Data shown -
^^^^
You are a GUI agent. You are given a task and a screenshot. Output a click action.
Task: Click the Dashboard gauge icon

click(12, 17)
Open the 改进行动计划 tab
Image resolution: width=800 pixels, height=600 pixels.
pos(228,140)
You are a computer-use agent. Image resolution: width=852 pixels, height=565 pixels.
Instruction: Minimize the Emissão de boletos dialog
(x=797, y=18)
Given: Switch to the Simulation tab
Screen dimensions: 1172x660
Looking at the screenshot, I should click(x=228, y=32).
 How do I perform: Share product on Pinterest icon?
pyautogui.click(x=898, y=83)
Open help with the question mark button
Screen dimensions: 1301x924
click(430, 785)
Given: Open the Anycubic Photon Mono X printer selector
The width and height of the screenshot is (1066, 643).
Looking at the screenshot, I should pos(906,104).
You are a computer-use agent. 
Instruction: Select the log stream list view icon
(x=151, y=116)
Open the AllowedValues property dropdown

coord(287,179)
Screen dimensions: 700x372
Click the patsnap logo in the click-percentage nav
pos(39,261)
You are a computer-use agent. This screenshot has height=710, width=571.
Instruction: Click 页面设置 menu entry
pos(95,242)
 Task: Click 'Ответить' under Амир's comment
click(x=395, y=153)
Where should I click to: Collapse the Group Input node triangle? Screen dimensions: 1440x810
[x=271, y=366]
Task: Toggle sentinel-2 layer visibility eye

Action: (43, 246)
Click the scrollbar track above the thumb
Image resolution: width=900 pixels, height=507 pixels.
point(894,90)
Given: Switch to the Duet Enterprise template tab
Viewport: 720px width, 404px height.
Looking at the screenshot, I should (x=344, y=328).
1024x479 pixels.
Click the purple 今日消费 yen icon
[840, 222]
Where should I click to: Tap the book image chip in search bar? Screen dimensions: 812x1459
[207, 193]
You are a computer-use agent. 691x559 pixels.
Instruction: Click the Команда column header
^^^^
Directions for this task - Reproduce, with both ends included, the lines from the one holding "1024x479 pixels." to the end of the records above.

Answer to the problem -
1024x479 pixels.
Click the purple 今日消费 yen icon
[840, 222]
Where should I click to: Tap the book image chip in search bar? Screen dimensions: 812x1459
[207, 193]
You are a computer-use agent. 691x559 pixels.
Instruction: Click the Команда column header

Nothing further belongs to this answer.